◆ Stored items from a collection
-*-*-

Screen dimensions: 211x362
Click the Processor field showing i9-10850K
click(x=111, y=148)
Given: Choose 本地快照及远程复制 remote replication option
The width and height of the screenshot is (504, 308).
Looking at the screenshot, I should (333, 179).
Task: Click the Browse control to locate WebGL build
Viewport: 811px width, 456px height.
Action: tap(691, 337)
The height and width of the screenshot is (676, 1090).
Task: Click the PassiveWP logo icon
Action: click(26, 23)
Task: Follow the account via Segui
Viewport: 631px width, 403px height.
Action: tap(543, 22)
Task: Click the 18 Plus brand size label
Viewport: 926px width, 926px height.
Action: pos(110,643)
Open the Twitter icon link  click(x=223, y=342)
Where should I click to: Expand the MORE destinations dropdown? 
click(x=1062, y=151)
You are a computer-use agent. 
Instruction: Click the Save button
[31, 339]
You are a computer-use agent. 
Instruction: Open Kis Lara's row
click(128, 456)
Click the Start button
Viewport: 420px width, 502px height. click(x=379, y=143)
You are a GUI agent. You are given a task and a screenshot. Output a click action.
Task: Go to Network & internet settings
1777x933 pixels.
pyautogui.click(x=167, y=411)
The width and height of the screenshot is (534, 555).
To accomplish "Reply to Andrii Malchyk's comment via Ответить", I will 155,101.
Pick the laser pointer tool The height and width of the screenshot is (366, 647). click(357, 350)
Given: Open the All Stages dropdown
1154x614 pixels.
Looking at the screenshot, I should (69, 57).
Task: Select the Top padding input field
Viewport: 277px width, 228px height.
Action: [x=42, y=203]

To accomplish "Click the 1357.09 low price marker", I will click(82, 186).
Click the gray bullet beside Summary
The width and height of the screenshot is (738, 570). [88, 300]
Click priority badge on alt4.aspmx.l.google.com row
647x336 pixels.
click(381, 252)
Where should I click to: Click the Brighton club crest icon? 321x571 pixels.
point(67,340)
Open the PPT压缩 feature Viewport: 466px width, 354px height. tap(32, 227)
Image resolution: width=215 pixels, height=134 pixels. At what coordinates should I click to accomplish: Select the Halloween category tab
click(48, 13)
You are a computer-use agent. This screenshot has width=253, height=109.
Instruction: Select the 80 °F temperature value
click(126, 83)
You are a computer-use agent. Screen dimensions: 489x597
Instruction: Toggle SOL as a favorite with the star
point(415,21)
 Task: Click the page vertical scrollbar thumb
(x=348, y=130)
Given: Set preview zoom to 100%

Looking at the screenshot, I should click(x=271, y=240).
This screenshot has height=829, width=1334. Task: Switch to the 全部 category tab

-*-*-

◆ Task brief
All entries are to be printed once more, exactly as given.

◆ Your solution
Screen dimensions: 211x362
Click the Processor field showing i9-10850K
click(x=111, y=148)
Given: Choose 本地快照及远程复制 remote replication option
The width and height of the screenshot is (504, 308).
Looking at the screenshot, I should (333, 179).
Task: Click the Browse control to locate WebGL build
Viewport: 811px width, 456px height.
Action: tap(691, 337)
The height and width of the screenshot is (676, 1090).
Task: Click the PassiveWP logo icon
Action: click(26, 23)
Task: Follow the account via Segui
Viewport: 631px width, 403px height.
Action: tap(543, 22)
Task: Click the 18 Plus brand size label
Viewport: 926px width, 926px height.
Action: pos(110,643)
Open the Twitter icon link  click(x=223, y=342)
Where should I click to: Expand the MORE destinations dropdown? 
click(x=1062, y=151)
You are a computer-use agent. 
Instruction: Click the Save button
[31, 339]
You are a computer-use agent. 
Instruction: Open Kis Lara's row
click(128, 456)
Click the Start button
Viewport: 420px width, 502px height. click(x=379, y=143)
You are a GUI agent. You are given a task and a screenshot. Output a click action.
Task: Go to Network & internet settings
1777x933 pixels.
pyautogui.click(x=167, y=411)
The width and height of the screenshot is (534, 555).
To accomplish "Reply to Andrii Malchyk's comment via Ответить", I will 155,101.
Pick the laser pointer tool The height and width of the screenshot is (366, 647). click(357, 350)
Given: Open the All Stages dropdown
1154x614 pixels.
Looking at the screenshot, I should (69, 57).
Task: Select the Top padding input field
Viewport: 277px width, 228px height.
Action: [x=42, y=203]

To accomplish "Click the 1357.09 low price marker", I will click(82, 186).
Click the gray bullet beside Summary
The width and height of the screenshot is (738, 570). [88, 300]
Click priority badge on alt4.aspmx.l.google.com row
647x336 pixels.
click(381, 252)
Where should I click to: Click the Brighton club crest icon? 321x571 pixels.
point(67,340)
Open the PPT压缩 feature Viewport: 466px width, 354px height. tap(32, 227)
Image resolution: width=215 pixels, height=134 pixels. At what coordinates should I click to accomplish: Select the Halloween category tab
click(48, 13)
You are a computer-use agent. This screenshot has width=253, height=109.
Instruction: Select the 80 °F temperature value
click(126, 83)
You are a computer-use agent. Screen dimensions: 489x597
Instruction: Toggle SOL as a favorite with the star
point(415,21)
 Task: Click the page vertical scrollbar thumb
(x=348, y=130)
Given: Set preview zoom to 100%

Looking at the screenshot, I should click(x=271, y=240).
This screenshot has height=829, width=1334. Task: Switch to the 全部 category tab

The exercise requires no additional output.